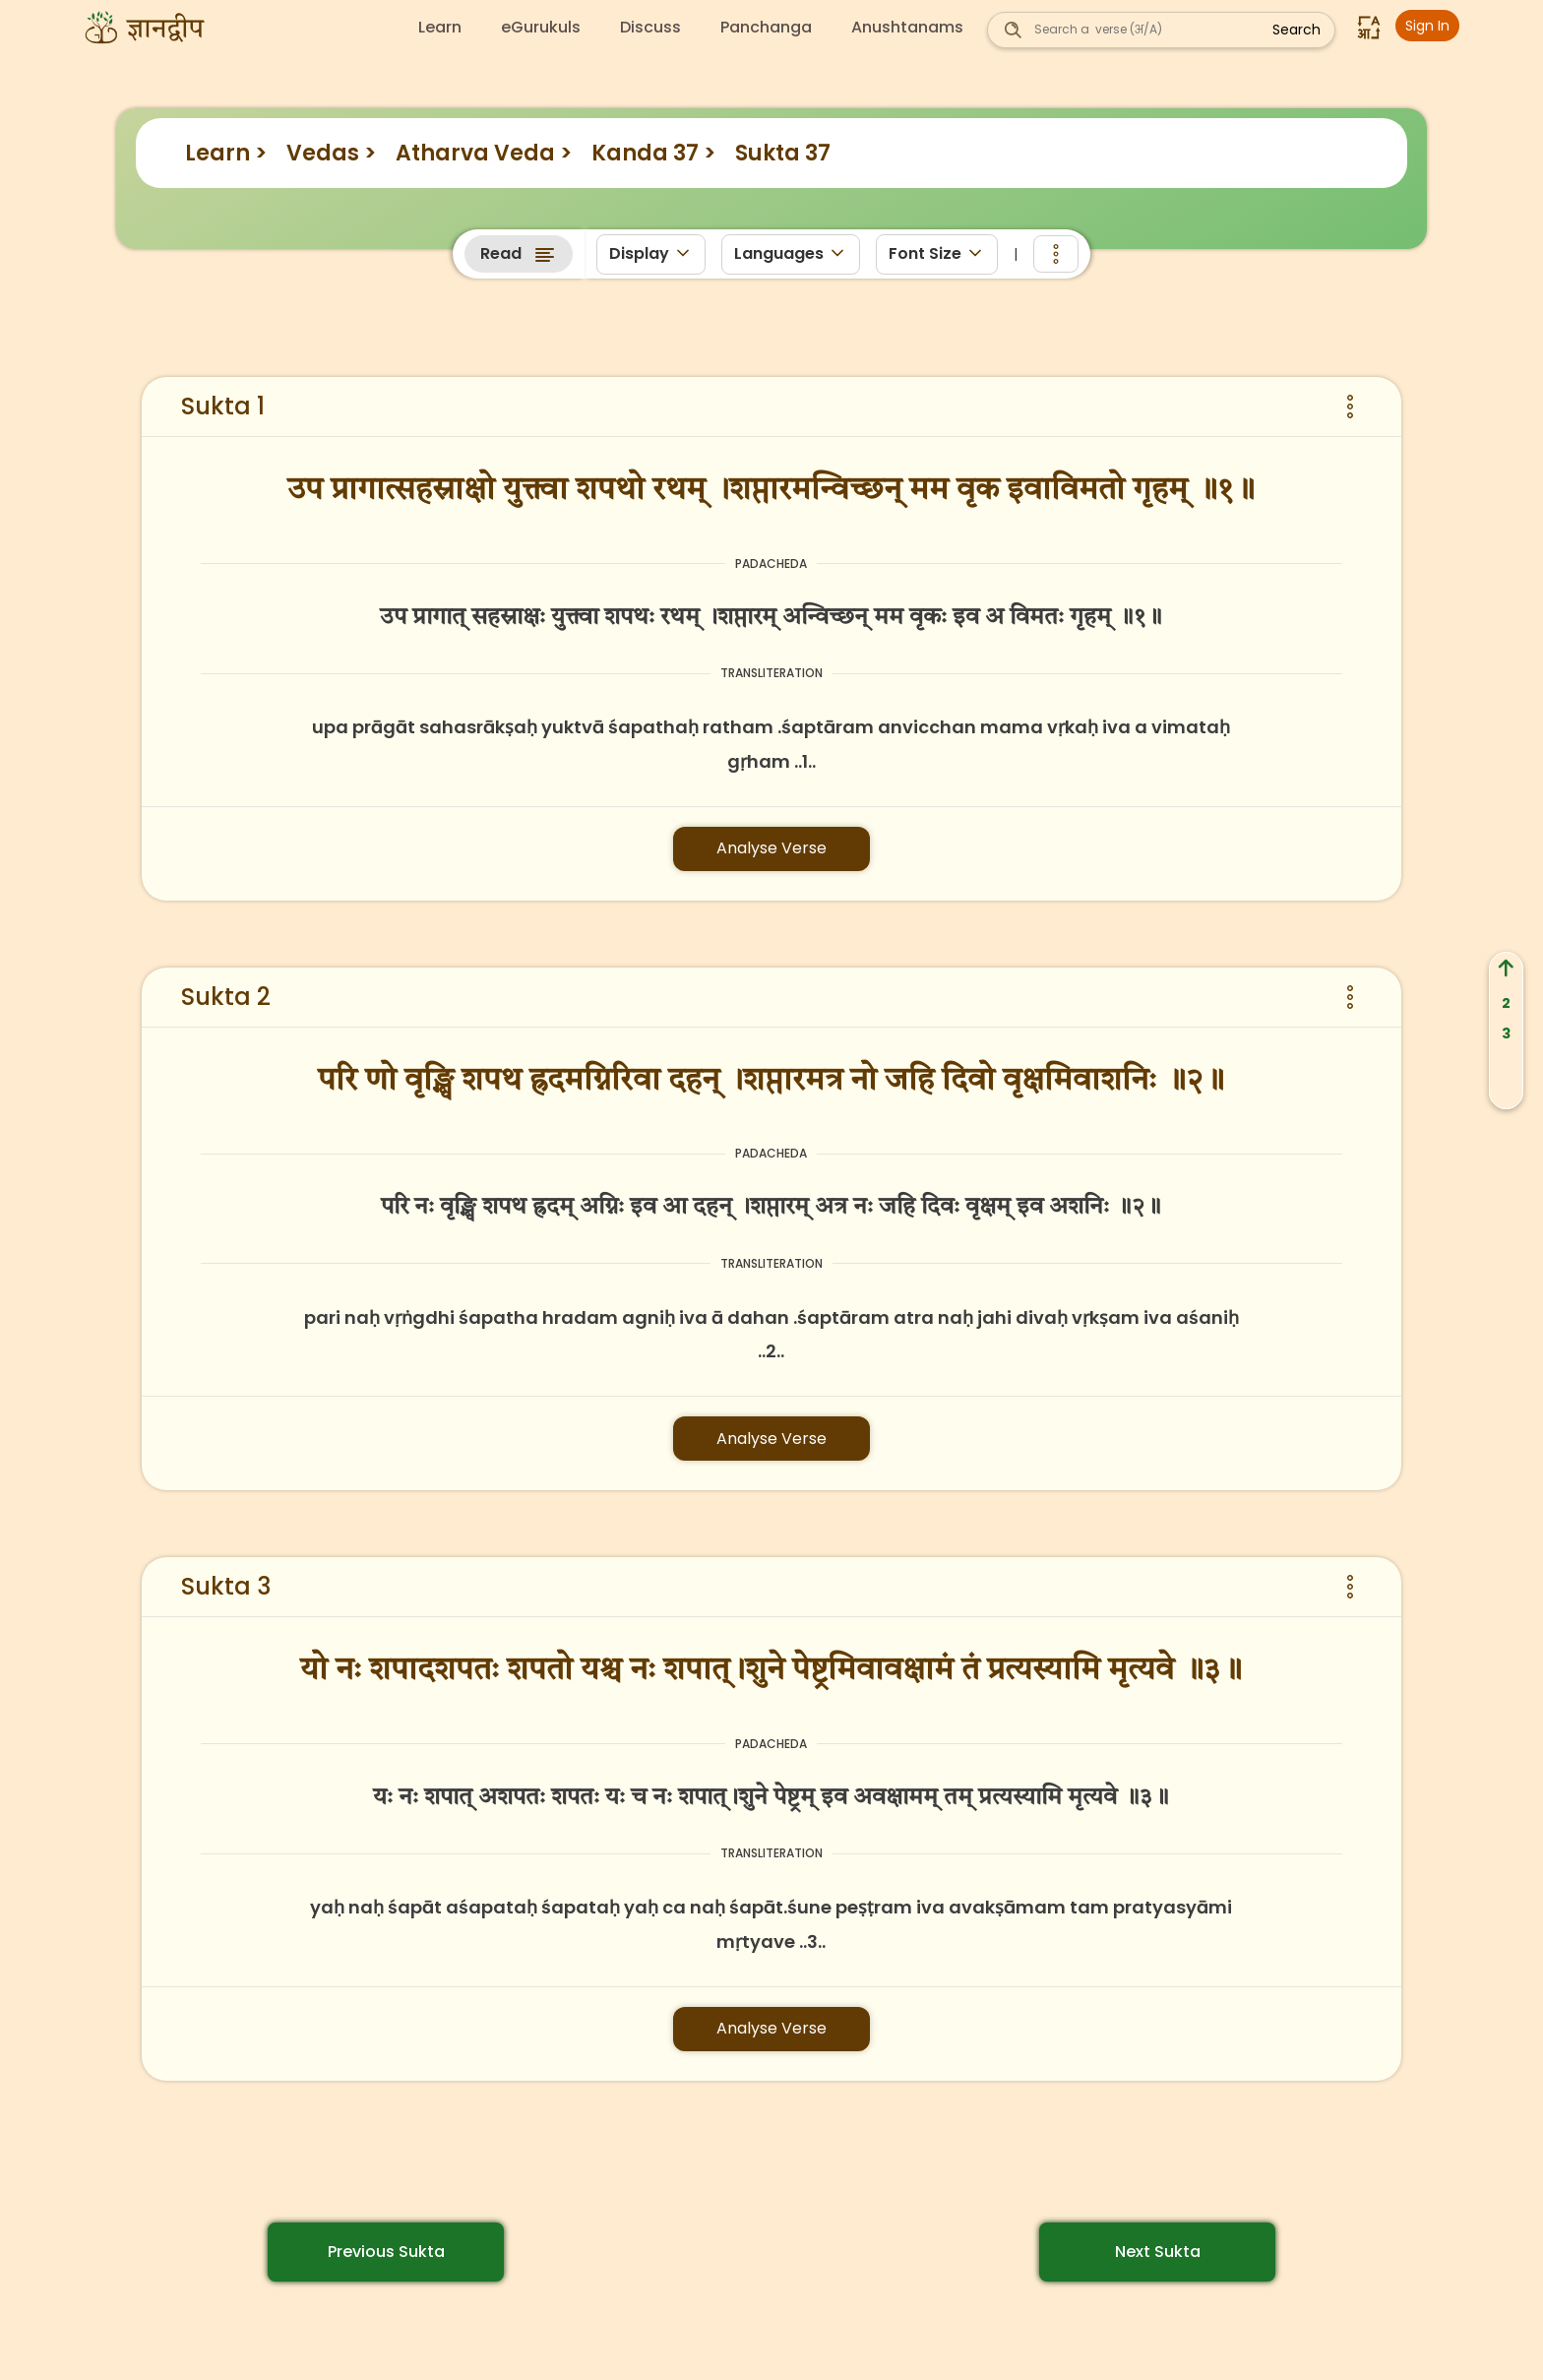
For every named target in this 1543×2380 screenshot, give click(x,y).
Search (1296, 29)
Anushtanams (907, 27)
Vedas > (331, 153)
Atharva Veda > (484, 153)
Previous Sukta (386, 2251)
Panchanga (766, 27)
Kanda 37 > (653, 153)
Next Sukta (1158, 2251)
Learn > (226, 153)
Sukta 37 (783, 153)
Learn (440, 27)
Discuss (650, 27)
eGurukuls (541, 27)
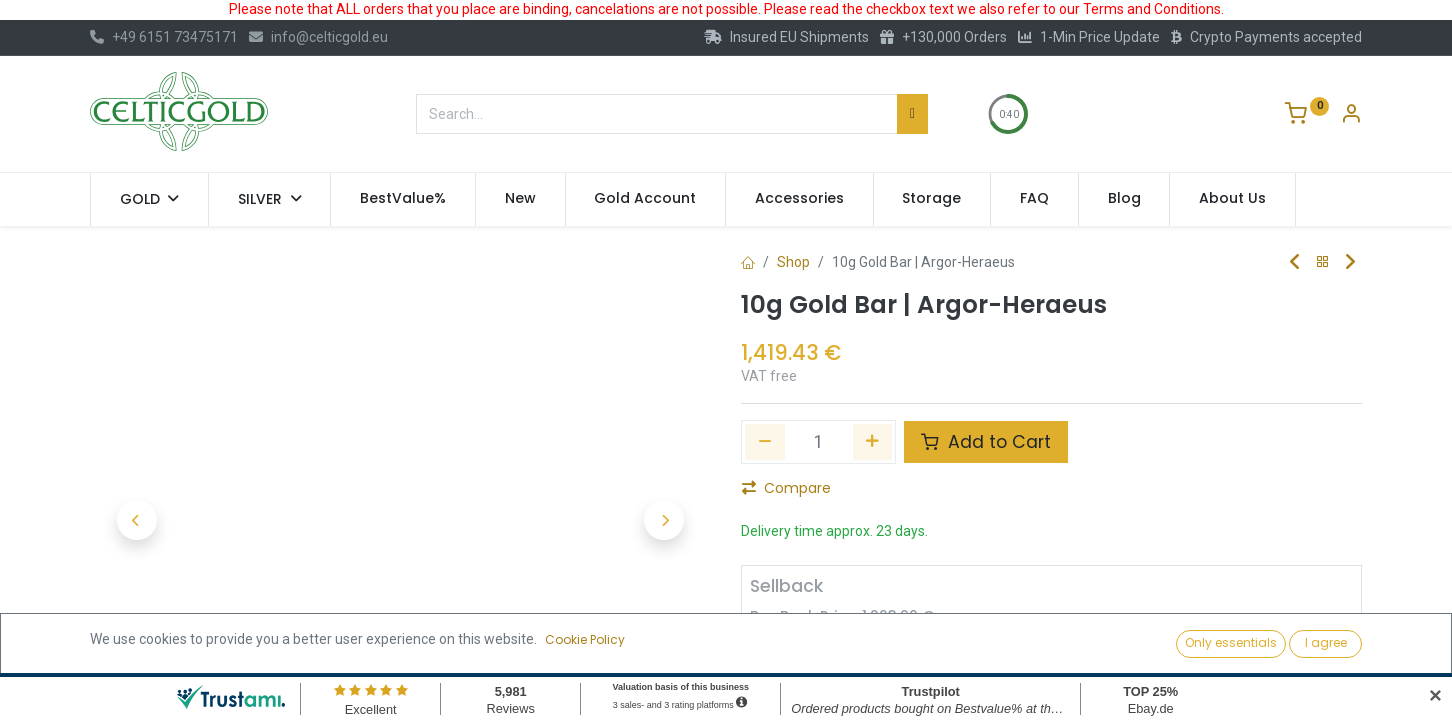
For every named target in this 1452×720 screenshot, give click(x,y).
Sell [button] (958, 621)
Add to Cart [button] (986, 442)
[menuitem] (403, 199)
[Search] (912, 114)
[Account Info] (1351, 116)
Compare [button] (786, 488)
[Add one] (873, 442)
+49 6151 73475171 (164, 37)
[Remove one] (765, 442)
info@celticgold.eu (318, 37)
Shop (793, 262)
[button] (136, 520)
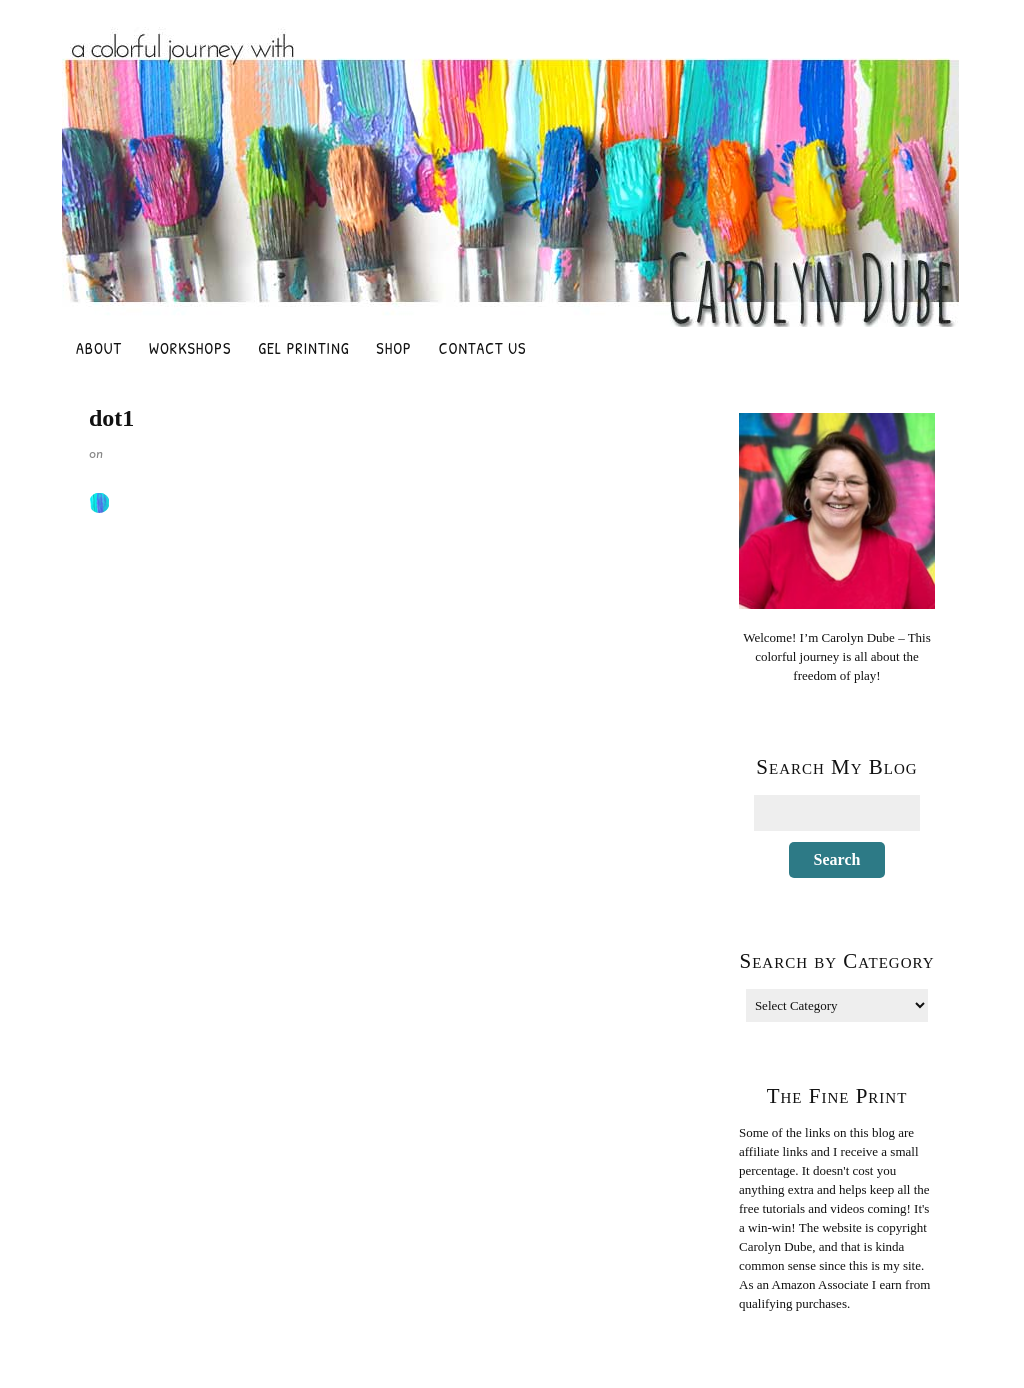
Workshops (190, 348)
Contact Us (483, 348)
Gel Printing (303, 348)
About (99, 348)
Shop (393, 348)
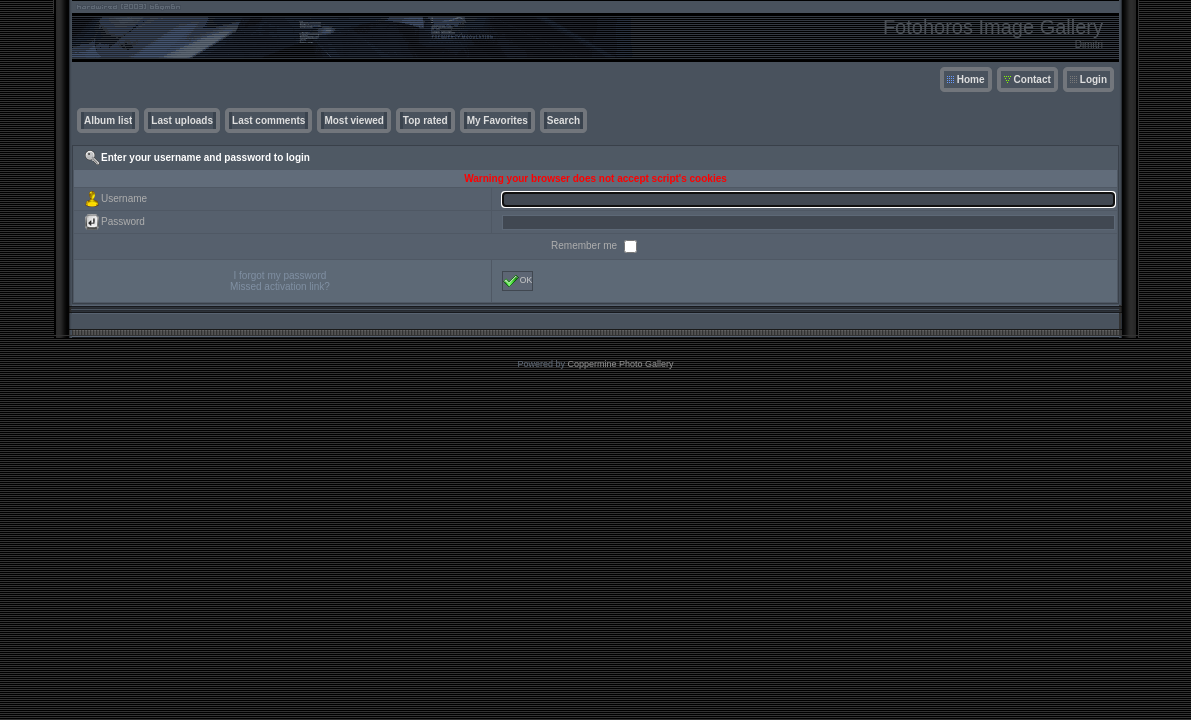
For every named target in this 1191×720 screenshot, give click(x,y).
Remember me (585, 245)
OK (517, 281)
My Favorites (497, 120)
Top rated (425, 120)
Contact (1032, 79)
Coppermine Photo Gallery (620, 364)
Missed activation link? (280, 286)
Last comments (268, 120)
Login (1093, 79)
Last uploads (182, 120)
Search (563, 120)
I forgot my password (279, 275)
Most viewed (353, 120)
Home (971, 79)
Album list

---

— Exercise directions —
Rewrite all the records with every "Sukta" swapped for "Hymn" and everything else left as it is, and omit the pictures from your answer.

— The output —
For every named target in this 1543×2380 screenshot, give click(x,y).
Search (1296, 29)
Anushtanams (907, 27)
Vedas > (331, 153)
Atharva Veda > (484, 153)
Previous Hymn (386, 2251)
Panchanga (766, 27)
Kanda 37 > (653, 153)
Next Hymn (1158, 2251)
Learn > (226, 153)
Hymn 37 (783, 153)
Learn (440, 27)
Discuss (650, 27)
eGurukuls (541, 27)
For every named target in this 1452×720 screenshot, give click(x,y).
Sell [button] (958, 621)
Add to Cart [button] (986, 442)
[menuitem] (403, 199)
[Search] (912, 114)
[Account Info] (1351, 116)
Compare [button] (786, 488)
[Add one] (873, 442)
+49 6151 73475171 (164, 37)
[Remove one] (765, 442)
info@celticgold.eu (318, 37)
Shop (793, 262)
[button] (136, 520)
Workshops (190, 348)
Contact Us (483, 348)
Gel Printing (303, 348)
About (99, 348)
Shop (393, 348)
For every named target in this 1191×720 screenshot, give click(x,y).
Remember me (585, 245)
OK (517, 281)
My Favorites (497, 120)
Top rated (425, 120)
Contact (1032, 79)
Coppermine Photo Gallery (620, 364)
Missed activation link? (280, 286)
Last comments (268, 120)
Login (1093, 79)
Last uploads (182, 120)
Search (563, 120)
I forgot my password (279, 275)
Most viewed (353, 120)
Home (971, 79)
Album list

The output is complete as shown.